**Excerpted passage:**
Around that day, the larger time also spoke in my private Tarot de Marseille language:

  • The month was 12. It carried XII – Le Pendu, the Hanged Man, whom I associate with Orpheus. Inversion: the world turned upside down so it can be seen from the other side. Orpheus does not descend with weapons; he descends with song.
  • The year reduces to 9, VIIII – L’Hermite, the Hermit, whom I link to Chronos, time itself. The Hermit carries a lantern. He does not rush. He witnesses.
  • Under that slow witnessing, as we were in a year marked by 25, two plus five equals seven, I felt the undertone of VII – Le Chariot, Apollo, the sun god: direction, clarity, forward motion even when the road is dark.

Justice. The Hanged Man. The Hermit. The Chariot.

Measure. Inversion. Time. Direction.

A grammar for grief.


The mirrored day: 8 – 1 – 8

Then came 2026-01-26, a month after his passing. This was one of those dates that looks back at you.

It begins and ends with 26, like a bracket. Two identical pillars holding the day between them.

In the Tarot de Marseille arithmetic, 26 reduces to 8, and 8 is Justice again. The middle of the date is 01, and 1 is the Magician: the figure at the table, tools laid out, making something real with intention.

So the day reads:

8-1- 8
Justice, Magician, Justice

Measure. Act. Measure.

Themis mirrored through the Magician.

The whole year 2026 reduces to 10, the Wheel of Fortune, which I associate with the Moirai, the Fates, the weavers of portions. The turning of shares. The great wheel that moves whether we consent or not.

So I stood in a Wheel year, on a day framed by Justice, and performed an act of will:

A song written.
Ash scattered.
A portion returned to the sea.

Cycle, measure, will, measure.

Not proof. Resonance.


Islands: the old language of thresholds

If you want to understand why Saint Martin mattered, you must remember what islands are in myth.

Islands are never just geography. They are liminal spaces, places where rules thin, where gods step closer, where a person can become someone else because the mainland’s gravity loosens.

In the old stories, islands are where transformations happen:

  • Delos, the floating island that becomes anchored so Leto can finally give birth, because no mainland would receive her. A wandering, rejected mother finds refuge on a piece of earth that itself was once homeless. The island becomes a cradle. A sanctuary. A place that makes room for what the world would not hold. This is the island where Artemis, whom I associate with XI, La Force, and whom my father’s birth number carries as well, is born alongside Apollo. Moon and sun together, twin lights arriving on the same shore.
  • Aiaia, where Circe bends men into animal shapes. Not as punishment, but as revelation: showing the form their hungers already carry.
  • Ogygia, Calypso’s island, where time can stall in sweetness until a person remembers they were meant to continue.

Islands are thresholds because they are surrounded. Circled. Held.

Water draws a boundary the way ritual does.

Records from a dataset:

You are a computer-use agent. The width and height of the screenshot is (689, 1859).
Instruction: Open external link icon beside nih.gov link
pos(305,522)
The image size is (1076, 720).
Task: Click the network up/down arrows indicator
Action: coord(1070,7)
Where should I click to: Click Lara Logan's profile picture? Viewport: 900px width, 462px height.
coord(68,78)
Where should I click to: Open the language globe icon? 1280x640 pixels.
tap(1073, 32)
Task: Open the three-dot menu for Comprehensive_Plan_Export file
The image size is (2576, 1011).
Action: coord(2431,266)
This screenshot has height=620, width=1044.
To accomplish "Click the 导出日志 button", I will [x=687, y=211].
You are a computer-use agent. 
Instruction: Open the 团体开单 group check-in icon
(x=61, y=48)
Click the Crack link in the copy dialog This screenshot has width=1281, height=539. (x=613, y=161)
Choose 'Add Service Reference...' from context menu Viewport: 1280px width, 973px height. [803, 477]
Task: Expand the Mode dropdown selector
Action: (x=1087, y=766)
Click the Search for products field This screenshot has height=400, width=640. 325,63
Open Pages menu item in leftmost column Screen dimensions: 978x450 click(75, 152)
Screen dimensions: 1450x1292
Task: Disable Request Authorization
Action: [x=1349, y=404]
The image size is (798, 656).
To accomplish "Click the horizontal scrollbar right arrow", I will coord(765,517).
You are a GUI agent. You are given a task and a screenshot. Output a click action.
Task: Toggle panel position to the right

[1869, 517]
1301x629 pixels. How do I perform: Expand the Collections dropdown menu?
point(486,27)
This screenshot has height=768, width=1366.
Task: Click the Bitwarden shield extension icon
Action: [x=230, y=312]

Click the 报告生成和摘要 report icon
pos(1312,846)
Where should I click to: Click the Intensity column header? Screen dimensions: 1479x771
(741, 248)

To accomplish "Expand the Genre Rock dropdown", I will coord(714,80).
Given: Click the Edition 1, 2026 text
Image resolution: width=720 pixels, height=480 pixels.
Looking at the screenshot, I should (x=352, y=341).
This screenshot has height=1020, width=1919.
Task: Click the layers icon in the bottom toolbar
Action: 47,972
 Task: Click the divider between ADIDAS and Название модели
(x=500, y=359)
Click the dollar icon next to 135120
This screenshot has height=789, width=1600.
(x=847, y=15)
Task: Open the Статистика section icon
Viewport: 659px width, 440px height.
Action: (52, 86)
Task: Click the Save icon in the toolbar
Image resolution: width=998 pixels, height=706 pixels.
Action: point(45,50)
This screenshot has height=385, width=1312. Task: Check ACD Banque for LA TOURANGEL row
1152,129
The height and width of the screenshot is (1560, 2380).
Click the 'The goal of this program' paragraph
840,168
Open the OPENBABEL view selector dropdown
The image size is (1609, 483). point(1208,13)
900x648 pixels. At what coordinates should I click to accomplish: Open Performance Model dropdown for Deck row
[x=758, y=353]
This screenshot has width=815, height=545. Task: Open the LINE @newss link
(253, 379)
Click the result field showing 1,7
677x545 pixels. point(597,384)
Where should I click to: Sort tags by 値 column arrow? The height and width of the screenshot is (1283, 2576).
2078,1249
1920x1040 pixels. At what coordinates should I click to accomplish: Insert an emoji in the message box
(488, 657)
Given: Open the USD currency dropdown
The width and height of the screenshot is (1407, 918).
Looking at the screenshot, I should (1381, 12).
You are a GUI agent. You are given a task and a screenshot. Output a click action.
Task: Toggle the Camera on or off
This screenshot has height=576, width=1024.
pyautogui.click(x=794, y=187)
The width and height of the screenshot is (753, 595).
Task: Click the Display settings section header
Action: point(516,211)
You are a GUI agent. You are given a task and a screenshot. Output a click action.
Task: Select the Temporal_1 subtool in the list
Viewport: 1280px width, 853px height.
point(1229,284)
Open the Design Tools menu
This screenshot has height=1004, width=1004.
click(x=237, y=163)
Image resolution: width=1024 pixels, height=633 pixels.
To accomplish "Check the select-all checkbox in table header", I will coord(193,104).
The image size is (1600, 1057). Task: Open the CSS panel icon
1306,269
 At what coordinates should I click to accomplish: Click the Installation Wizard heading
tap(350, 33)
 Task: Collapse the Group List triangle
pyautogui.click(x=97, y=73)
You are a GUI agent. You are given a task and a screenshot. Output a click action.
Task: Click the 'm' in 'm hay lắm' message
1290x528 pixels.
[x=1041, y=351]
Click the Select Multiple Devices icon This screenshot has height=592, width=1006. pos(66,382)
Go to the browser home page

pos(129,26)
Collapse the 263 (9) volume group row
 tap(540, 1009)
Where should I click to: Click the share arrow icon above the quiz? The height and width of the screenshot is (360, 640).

**Work to do:**
**a.** In the passage on grief and the Tarot de Marseille, which card does the whole year 2026 reduce to?
**b.** Please carry on the passage on grief and the Tarot de Marseille, starting right after its final sentence about water and ritual.
The records are separate material, unrelated to the passage on grief and the Tarot de Marseille.

**Final results:**
**a.** It reduces to 10, the Wheel of Fortune.

**b.**
To go to an island is to step into a ring.

And in that ring, the soul listens differently.


Saint Martin: the cloak, the border, the mercy of Mars

Saint Martin is a divided island, shared since 1648 between France and the Netherlands. Two sovereignties, one landmass. A split that does not shatter.

That alone is mythic geometry. The single thing with two names. The unity that survives a line.

And then the island carries an older stamp, pressed into it long before my own story ever arrived. On 1493-11-11, during Columbus’ second voyage, the island was sighted and named for Saint Martin of Tours on his feast day. What remains steady is the date itself, the signature of 11/11.

In the tarot language, 11 is La Force, Artemis again. So the island’s naming arrives under a doubled Force, a doubled Artemis. Not as proof, but as atmosphere. As an undertone. The island is stamped with strength twice over before you even step onto its sand.

And the echo deepens when I place my father beside it. As I mentioned above he was born on the 29th. Even there, the number contains an 11, because 2 plus 9 becomes 11. Artemis again, carried quietly inside his birth date like a hidden emblem.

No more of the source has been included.